Publié le 29 septembre 2025 13:36:00. Les sociétés savantes de médecine de laboratoire espagnoles s’opposent fermement à la création d’une spécialité en génétique de laboratoire, craignant une dégradation de la qualité des soins et une mauvaise gestion des ressources humaines.
- La Société espagnole de médecine de laboratoire (Senmedlab) et neuf sociétés régionales rejettent la proposition du ministère de la Santé.
- Elles proposent une alternative : un diplôme d’accréditation avancé pour les professionnels concernés.
- Les sociétés scientifiques estiment que la génétique de laboratoire est déjà une compétence essentielle des spécialistes en médecine clinique.
Une opposition frontale se dessine dans le monde de la médecine de laboratoire espagnole. La Société espagnole de médecine de laboratoire (Senmedlab), ainsi que neuf de ses sociétés régionales – notamment la Société des Baléares de laboratoire clinique, l’Association canarienne de laboratoire clinique (ACLAC), l’Association des analystes cliniciens d’Estrémadure (Anclex), l’Association valencienne des spécialistes en laboratoire clinique (AVELAC), la Société castillane-manchéenne de laboratoire (Sanac), la Société castillane-léonaise d’analyses cliniques (SCLAC) et la Société de médecine de laboratoire de la région de Murcie (Somelmur) – ont exprimé leur « ferme et conjointe » opposition à la création d’une nouvelle spécialité médicale dédiée à la génétique de laboratoire.

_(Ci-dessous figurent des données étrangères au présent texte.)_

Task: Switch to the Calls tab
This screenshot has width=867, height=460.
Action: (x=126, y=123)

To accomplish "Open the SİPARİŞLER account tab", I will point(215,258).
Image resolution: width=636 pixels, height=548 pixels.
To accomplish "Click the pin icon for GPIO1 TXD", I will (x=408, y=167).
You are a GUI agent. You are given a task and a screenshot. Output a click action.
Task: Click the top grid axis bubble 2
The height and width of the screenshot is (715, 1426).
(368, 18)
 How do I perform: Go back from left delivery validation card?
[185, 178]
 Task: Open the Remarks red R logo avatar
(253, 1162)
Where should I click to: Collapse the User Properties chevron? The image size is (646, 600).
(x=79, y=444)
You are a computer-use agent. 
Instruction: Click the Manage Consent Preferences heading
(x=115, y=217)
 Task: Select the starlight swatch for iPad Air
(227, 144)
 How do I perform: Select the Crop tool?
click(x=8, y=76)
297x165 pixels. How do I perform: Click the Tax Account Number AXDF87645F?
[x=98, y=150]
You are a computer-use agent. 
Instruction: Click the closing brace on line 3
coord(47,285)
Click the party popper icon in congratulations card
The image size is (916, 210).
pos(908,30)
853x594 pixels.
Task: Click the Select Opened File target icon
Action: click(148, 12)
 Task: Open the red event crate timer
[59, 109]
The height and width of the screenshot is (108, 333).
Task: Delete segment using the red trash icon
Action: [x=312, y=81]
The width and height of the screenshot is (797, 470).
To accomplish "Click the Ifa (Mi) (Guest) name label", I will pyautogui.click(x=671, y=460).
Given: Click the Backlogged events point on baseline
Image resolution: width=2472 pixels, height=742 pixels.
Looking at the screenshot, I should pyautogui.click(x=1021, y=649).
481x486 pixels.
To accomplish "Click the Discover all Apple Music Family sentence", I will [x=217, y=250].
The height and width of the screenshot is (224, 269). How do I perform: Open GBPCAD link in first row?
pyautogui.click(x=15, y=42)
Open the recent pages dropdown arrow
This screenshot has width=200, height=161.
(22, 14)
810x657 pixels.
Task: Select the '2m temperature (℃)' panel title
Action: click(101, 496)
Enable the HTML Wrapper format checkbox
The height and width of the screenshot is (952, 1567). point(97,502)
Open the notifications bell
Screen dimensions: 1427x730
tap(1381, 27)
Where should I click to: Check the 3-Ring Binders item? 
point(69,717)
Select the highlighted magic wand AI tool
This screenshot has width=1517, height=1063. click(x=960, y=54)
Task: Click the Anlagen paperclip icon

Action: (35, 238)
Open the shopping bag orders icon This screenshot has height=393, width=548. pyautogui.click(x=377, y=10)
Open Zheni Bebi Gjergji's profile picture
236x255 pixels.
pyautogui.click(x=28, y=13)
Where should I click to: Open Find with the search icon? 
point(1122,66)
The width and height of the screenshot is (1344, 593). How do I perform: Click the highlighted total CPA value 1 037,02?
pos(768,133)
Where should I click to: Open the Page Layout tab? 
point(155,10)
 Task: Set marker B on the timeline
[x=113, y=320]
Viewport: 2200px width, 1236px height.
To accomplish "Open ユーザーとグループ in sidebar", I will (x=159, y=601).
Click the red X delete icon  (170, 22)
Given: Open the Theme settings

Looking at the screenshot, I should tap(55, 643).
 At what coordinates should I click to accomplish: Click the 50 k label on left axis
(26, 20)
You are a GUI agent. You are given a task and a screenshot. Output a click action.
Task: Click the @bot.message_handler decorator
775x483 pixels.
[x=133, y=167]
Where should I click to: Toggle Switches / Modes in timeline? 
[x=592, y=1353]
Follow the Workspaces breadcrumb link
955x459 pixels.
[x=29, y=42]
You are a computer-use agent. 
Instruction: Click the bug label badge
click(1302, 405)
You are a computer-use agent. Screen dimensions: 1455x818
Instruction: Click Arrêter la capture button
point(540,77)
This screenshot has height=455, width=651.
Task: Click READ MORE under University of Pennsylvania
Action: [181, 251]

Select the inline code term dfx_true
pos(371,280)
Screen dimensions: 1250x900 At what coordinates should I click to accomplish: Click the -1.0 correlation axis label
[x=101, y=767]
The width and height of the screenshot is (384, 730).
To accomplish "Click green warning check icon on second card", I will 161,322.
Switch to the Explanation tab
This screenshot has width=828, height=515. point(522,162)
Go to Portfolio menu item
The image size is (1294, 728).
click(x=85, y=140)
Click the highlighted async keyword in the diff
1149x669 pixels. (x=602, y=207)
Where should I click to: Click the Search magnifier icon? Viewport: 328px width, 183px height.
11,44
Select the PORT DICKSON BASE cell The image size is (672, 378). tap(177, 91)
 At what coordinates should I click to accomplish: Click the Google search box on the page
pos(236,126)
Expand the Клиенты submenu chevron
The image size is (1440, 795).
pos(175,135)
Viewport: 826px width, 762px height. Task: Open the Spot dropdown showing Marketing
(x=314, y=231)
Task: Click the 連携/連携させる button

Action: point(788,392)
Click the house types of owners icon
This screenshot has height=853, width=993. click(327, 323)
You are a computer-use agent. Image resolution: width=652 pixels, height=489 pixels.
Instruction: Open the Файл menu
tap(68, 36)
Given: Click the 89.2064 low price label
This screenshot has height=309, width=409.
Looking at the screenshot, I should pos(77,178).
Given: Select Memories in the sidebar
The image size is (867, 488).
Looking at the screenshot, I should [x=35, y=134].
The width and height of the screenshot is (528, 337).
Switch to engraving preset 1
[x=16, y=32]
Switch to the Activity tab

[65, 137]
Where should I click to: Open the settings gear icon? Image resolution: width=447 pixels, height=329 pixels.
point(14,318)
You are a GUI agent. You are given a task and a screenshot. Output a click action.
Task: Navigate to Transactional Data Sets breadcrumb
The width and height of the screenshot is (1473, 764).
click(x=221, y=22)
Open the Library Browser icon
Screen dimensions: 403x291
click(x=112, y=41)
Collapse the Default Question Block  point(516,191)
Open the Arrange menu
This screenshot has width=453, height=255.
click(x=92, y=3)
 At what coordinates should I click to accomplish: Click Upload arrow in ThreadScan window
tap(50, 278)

Selon les signataires, cette initiative ne permettrait pas de renforcer ou d’élargir les capacités du système de santé pour répondre efficacement aux besoins de la population. Ils estiment que la génétique de laboratoire est déjà intégrée au cœur des compétences du laboratoire clinique depuis des décennies, et qu’elle est pratiquée avec un haut niveau de qualité, de responsabilité et de rigueur scientifique.
« Ce n’est pas une discipline externe ou supplémentaire, mais une compétence structurelle inhérente que les spécialistes exercent avec la solvabilité et la rigueur, soutenus par leur trajectoire et leurs résultats cliniques contrastés. »
Senmedlab et sociétés régionales
Les sociétés savantes plaident pour la mise en place d’un diplôme d’accréditation avancé comme alternative viable. Elles soulignent que toute révision de la carte des spécialités médicales doit être précédée d’une analyse « approfondie et rigoureuse » de ses conséquences sur le laboratoire clinique, afin de préserver l’excellence des soins.
Elles appellent également à la « sérénité, à la cohésion et à la clarté » parmi les professionnels, et à un dialogue constructif axé sur la formation en santé spécialisée dans la génétique diagnostique, la biologie moléculaire et la médecine de précision – des domaines considérés comme fondamentaux pour la qualité des soins et la sécurité des patients.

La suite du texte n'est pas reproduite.